Na prática, significa que a “produção primária agropecuária e as emissões indiretas pela produção de insumos ou matérias-primas” não serão consideradas entre atividades obrigadas a cumprir um teto de emissões.

Mas as empresas poderão optar por contabilizar as emissões e remoções líquidas ocorridas em áreas rurais para emissão de créditos no mercado voluntário.

“Entendemos que mais importante do que regular atividades agropecuárias é incentivar a difusão de técnicas de agricultura de baixo carbono que, ao mesmo tempo, aumentem a renda do produtor rural, tornem mais resilientes os sistemas rurais aos efeitos adversos da mudança do clima e proporcionem redução e sequestro de emissões”, diz o relatório de Leila.

Entenda:

Próximos passos: aprovação antes da COP?

Na Câmara dos Deputados, já se articula o relator. Entre os cotados estão o deputado Sergio Souza (MDB/PR), ex-presidente da FPA, e Aliel Machado (PV/PR), relator do PL 2148/2015, onde está apensado o PL 528/2021 – que também propõe a criação de um mercado de carbono. O texto já tramita em regime de urgência.

A expectativa do governo é aprovar o marco até novembro, antes da COP28, a conferência climática da ONU que este ano ocorre em Dubai, nos Emirados Árabes Unidos, já como um sinal de mudança de visão na gestão brasileira em relação às questões climáticas e ambientais.

“O próprio presidente da Câmara [Arthur Lira (PP/AL)] disse recentemente que a prioridade é a pauta verde. O Brasil tem tudo para se apresentar na COP, no final do ano, com o projeto de lei do mercado de carbono regulado, com as eólicas offshore, com o Combustível do Futuro, com o PL do Hidrogênio”, defende o secretário de Economia Verde do Ministério do Desenvolvimento, Indústria, Comércio e Serviços (MDIC), Rodrigo Rollemberg.

“Se o Brasil tiver capacidade de fazer isso, é uma pauta que unifica o país. Isso vai atrair muitos investimentos externos, porque o mundo precisa fazer a transição energética”, completa.

A votação do mercado de carbono foi acompanhada por integrantes da Fazenda e MDIC, além do ministro Alexandre Padilha, da Secretaria de Relações Institucionais.

Apesar da urgência – e do otimismo – do governo, os próprios parlamentares reconhecem a dificuldade de correr com a matéria.
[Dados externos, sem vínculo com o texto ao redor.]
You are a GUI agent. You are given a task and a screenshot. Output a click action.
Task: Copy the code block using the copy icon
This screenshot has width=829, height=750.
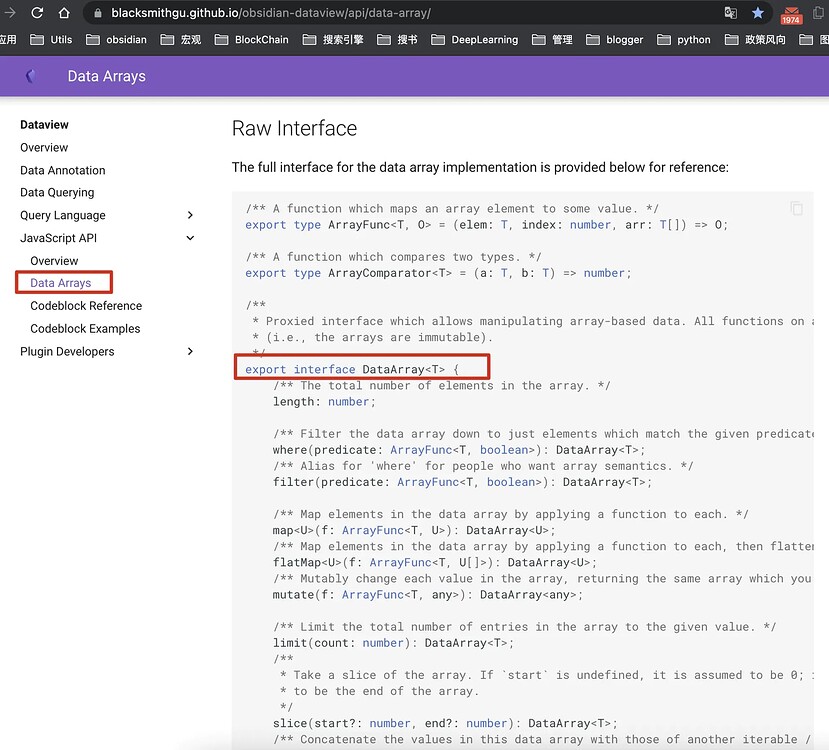point(796,208)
Líder do governo no Senado, Jaques Wagner (PT/BA), disse durante a votação que o esforço será para aprovar até o mês que vem, mas é provável que ao chegar à Câmara o texto receba muitas contribuições, dificultando a aprovação em um mês.

O SBCE

O Sistema Brasileiro de Comércio de Emissões de Gases de Efeito Estufa (SBCE) é inspirado no modelo cap and trade adotado internacionalmente.

Atividades, fontes e instalações que emitam acima de 25 mil toneladas de CO2 equivalente por ano serão sujeitas a um limite de emissões que será definido posteriormente.

Já as empresas que emitirem entre 10 mil toneladas de CO2e e 25 mil tCO2e terão que apresentar plano de monitoramento de suas emissões e reportar ao órgão gestor do SBCE.

“[No cap and trade] é imposto um limite máximo de emissões e é possível comercializar direitos de emissão, internacionalmente conhecidos como allowance e definidos como Cotas Brasileiras de Emissões (CBE) no projeto de lei”, explica Antonio Augusto Reis, sócio da área de Direito Ambiental e mudanças climáticas do Mattos Filho.

“É um passo importante para a criação de um mercado regulado brasileiro que vem sendo discutido há muito tempo e mais intensamente desde 2021”, observa.